# Importing

Importing all the necessary libraries

In [1]:
import os
import pandas as pd
import numpy as np

import seaborn as sns
from numpy.linalg import svd
from sklearn.model_selection import train_test_split

# Data Processing

In [2]:
directory = "/Users/vbraun/Downloads/training_set/"

Code to append movieId to each record in all of the source files if this has not been executed earlier. This will allow all the source files to be loaded into a dataframe with one line of code and without having to add the movieId seperately before concatting the sourcefiles.

In [3]:
def movieId_to_source():
    x = 0
    string = ","+str(x)
    for filename in os.listdir(directory):
        with open(os.path.join(directory, filename), 'r') as f:
            if(f.readlines()[0] == '1:,1\n'):
                print('Already formatted, continuing')
                return
            else:
                file_lines = [''.join([x.strip(), string, '\n']) for x in f.readlines()]
        with open(os.path.join(directory, filename), 'w') as f:
            f.writelines(file_lines)
    return

In [4]:
movieId_to_source()

Already formatted, continuing


Creating the movie dataframe by concatting all the sourcefiles without their title (skiprows=1). Concluding with naming the columns.

In [5]:
movie_df = pd.concat(pd.read_csv(os.path.join(directory, fname), skiprows=1,header=None) for fname in os.listdir(directory)).rename(columns={0:'userId',1:'rating',2:'date',3:'itemId'})

display(movie_df.head(5))

Unnamed: 0,userId,rating,date,itemId
0,1488844,3,2005-09-06,1
1,822109,5,2005-05-13,1
2,885013,4,2005-10-19,1
3,30878,4,2005-12-26,1
4,823519,3,2004-05-03,1


Dropping the date column as this is not relevant for this RecSys

In [6]:
movie_df = movie_df.drop(columns='date')

### Data filtering

To allow for faster development a selection is made of the first 100 movies.
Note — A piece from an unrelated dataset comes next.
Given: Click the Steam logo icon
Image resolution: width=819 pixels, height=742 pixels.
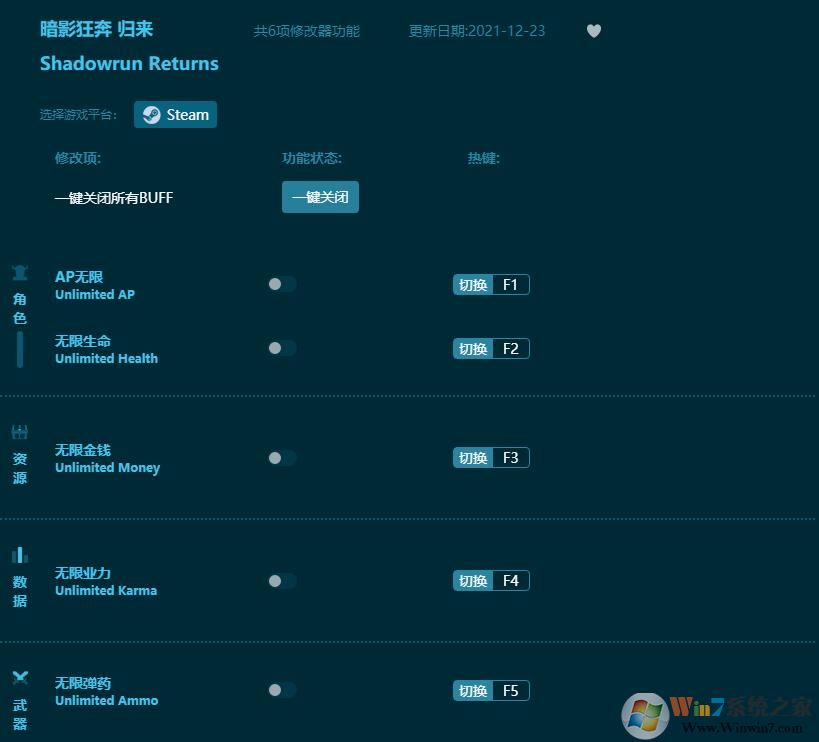Looking at the screenshot, I should 152,114.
This will be removed for the final model.

In [25]:
filtered_movie_df = movie_df[movie_df['itemId'] <= 100]
print('Length of dataset:',len(filtered_movie_df))

Length of dataset: 352771


In order to filter the dataset based on activity and reduce the sparsity of the data, the data will be grouped and filtered based on movies and users. The datasets will show how many ratings each movie has gotten and how many rating each user has given.

In [20]:
filtered_movie_count = filtered_movie_df[['itemId','userId']].groupby('itemId').count().reset_index().rename(columns={'userId':'user_count'})
filtered_user_count = filtered_movie_df[['itemId','userId']].groupby('userId').count().reset_index().rename(columns={'itemId':'item_count'})

display(filtered_movie_count.head(3),filtered_user_count.head(3))
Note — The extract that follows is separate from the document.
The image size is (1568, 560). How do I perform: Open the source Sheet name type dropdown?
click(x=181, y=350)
Unnamed: 0,itemId,user_count
0,1,547
1,2,145
2,3,2012


Unnamed: 0,userId,item_count
0,6,1
1,7,4
2,42,1


To reduce the sparcity of data in the dataset, we will filter out the users that have rated less than 10% of the total amount of movies.

In [26]:
filtered_movie_df = filtered_movie_df[filtered_movie_df['userId'].isin(filtered_user_count[filtered_user_count['item_count']/len(filtered_movie_count) > 0.10]['userId'])]

print('Length of dataset:',len(filtered_movie_df))

Length of dataset: 8380


Finally, the movies that have been rated by fewer than 50 people will be filtered out of the dataset.

In [27]:
filtered_movie_df = filtered_movie_df[filtered_movie_df['itemId'].isin(filtered_movie_count[filtered_movie_count['user_count']>50]['itemId'])]

print('Length of dataset:',len(filtered_movie_df))

Length of dataset: 8380